Tanto en los países como en las entidades financieras, el rescate se ha mostrado estéril, por lo que lo mejor hubiera sido dejar quebrar la nación o la institución, que nada habría pasado y, además, no seguirían ufanos los causantes de tales estragos.

Al ministro de Hacienda se le ha ocurrido una fórmula sencilla: no rescatar a quien no sabe administrar, sino entregar el importe del rescate a los acreedores del llamado a ser rescatado –fundamentalmente Comunidades Autónomas–. Los proveedores de bienes y servicios de éstas, iniciaron hace ya tiempo un goteo de cierres empresariales, consecuencia del impago de las Administraciones. El cierre es la única alternativa cuando el capital circulante de las empresas equivale a las facturas impagadas.

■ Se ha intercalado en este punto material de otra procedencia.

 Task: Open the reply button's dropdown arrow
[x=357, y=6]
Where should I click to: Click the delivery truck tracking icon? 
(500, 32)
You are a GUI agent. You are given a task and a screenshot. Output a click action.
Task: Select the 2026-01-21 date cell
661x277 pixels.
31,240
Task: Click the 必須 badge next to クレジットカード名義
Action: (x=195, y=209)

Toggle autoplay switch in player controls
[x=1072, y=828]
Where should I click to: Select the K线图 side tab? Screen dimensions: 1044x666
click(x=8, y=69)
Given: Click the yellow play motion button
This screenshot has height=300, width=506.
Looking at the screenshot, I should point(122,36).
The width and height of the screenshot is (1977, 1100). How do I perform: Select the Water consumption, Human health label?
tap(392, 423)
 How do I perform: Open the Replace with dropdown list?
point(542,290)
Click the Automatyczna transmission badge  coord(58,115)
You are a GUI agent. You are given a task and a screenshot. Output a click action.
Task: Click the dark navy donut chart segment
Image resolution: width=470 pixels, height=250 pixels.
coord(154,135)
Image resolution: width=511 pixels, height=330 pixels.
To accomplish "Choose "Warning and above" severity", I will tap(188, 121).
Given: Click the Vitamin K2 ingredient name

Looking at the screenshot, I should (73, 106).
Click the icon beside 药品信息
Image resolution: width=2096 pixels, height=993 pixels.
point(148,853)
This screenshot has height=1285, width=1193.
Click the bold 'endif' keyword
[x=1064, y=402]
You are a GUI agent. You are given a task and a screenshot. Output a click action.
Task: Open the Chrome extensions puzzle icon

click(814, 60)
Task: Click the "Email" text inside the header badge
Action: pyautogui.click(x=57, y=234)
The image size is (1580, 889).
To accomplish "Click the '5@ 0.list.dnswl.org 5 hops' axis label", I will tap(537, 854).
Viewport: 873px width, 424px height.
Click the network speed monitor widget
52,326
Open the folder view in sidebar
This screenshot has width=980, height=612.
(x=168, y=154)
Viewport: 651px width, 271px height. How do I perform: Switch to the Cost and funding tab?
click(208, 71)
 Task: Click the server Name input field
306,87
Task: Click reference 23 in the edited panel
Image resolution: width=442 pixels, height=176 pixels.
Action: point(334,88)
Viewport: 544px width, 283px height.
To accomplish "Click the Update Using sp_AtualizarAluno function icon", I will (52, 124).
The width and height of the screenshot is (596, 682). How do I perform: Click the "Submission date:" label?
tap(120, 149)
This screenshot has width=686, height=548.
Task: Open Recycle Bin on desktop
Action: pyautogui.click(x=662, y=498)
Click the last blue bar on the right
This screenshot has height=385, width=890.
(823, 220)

Así, si el dinero para rescatar se le entrega directamente al acreedor, cumplimos varios objetivos: no perdemos el dinero entregándolo a gestores pródigos; colaboramos a la eficacia de un derecho indiscutible, cual es que el acreedor sea pagado bien por el deudor o por alguien en su nombre; y finalmente, evitamos el cierre empresarial con el despido de sus trabajadores que engrosarían las cifras del desempleo.

Que para eso se forme un consorcio de bancos privados, con presencia del ICO, como mediadores financieros, no me merece objeción alguna. Ahora bien, que cuando un acreedor lleva dos años sin cobrar sus créditos, se le pida que haga una quita, reduciendo voluntariamente su cuantía, me parece demasiado; más aún porque, en buen y justo criterio, al principal de crédito deberían añadirse los intereses devengados por el período de demora en el pago. Las quitas son propias de los concursos y, si es el caso, dígase.

Que la necesidad de cobrar y evitar el cierre empresarial le lleven al empresario acreedor a aceptar tales condiciones, es un acto de voluntad semejante al de Alemania suscribiendo el Tratado de Versalles: una voluntad forzada.